Un tennista spirituale, Novak. Nell’intervista parla del rapporto tra corpo e anima.

«Non possiamo separare la persona in campo da quella fuori. Ciò che faccio e penso, le persone che mi sono vicine, tutto influenza il mio gioco e la mia felicità. Per questo cerco di mantenere la mente molto aperta, e guardo a me stesso e a tutti noi che abitiamo questo pianeta come anime. Il corpo viene dopo. Se chiedi a cento persone qual è la cosa più importante per loro, novantanove ti risponderanno la salute, la felicità, le gioie condivise con i tuoi cari. Io credo che siamo eterni attraverso la nostra anima, non con il corpo.
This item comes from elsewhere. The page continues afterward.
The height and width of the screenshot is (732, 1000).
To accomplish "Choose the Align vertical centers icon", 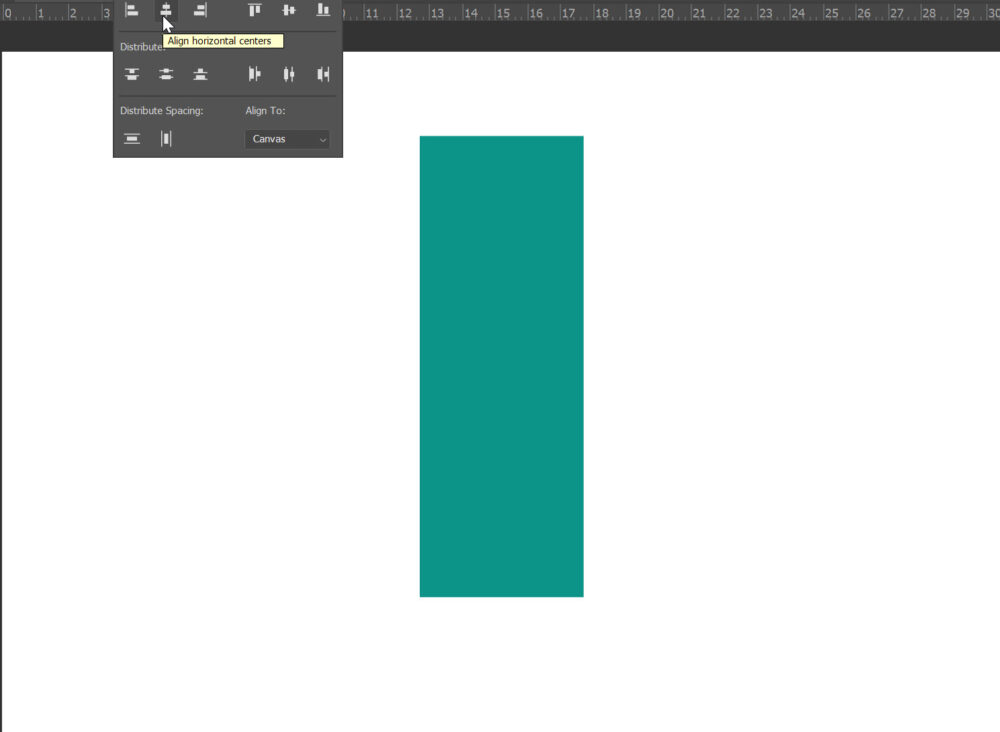I will pyautogui.click(x=289, y=10).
Passo molto tempo a contatto con la natura, meditando e pregando, e lo faccio ogni giorno, perché mi aiuta a mantenermi in contatto con la mia anima e con l’energia cosmica. Io credo nelle emozioni positive, cerco di vedere in tutti le cose buone. Non sono perfetto, intendiamoci. Ci sono lati del mio carattere e comportamenti che non mi piacciono, che mi imbarazzano. Però servono a ricordarmi che ho ancora tanto lavoro da fare con me stesso. La connessione con natura e la spiritualità mi aiutano a capire meglio chi sono, ed un lavoro che non finisce mai».

Gli viene chiesto se è attratto dalla politica. Risponde di aver fatto politica già nel tennis.

«Sono già stato in politica: nel tennis. Per dieci anni ho lottato per dare voce ai giocatori, e ho visto che quello della politica è un mondo strano, che non mi piace. Un sistema sporco. Non mi trovo con quello che vediamo oggi in quasi tutti i Paesi moderni, nella nostra cosiddetta civiltà democratica. Più che politica, mi sembrano interessi corporativi. Non ho la preparazione per parlare di politica, ma da osservatore neutrale dico che la vera democrazia l’abbiamo smarrita molti anni fa. Oggi conta di più il business, l’interesse di parte, e non mi ci ritrovo. Se non sarà il cuore a dirmi che posso influenzare positivamente la gente, non lo farò. Però il mio futuro è aperto a tutto. Di certo sosterrò
anche fuori dal campo il mio Paese, mi sento molto vicino alla Serbia e ho interessi anche fuori dallo sport».

Djoko è milanista. Commenta lo scudetto vinto dall’Inter.

«Dopo aver battuto la Juventus a Torino, dello scudetto non mi importa più. È quello il Milan che vogliamo».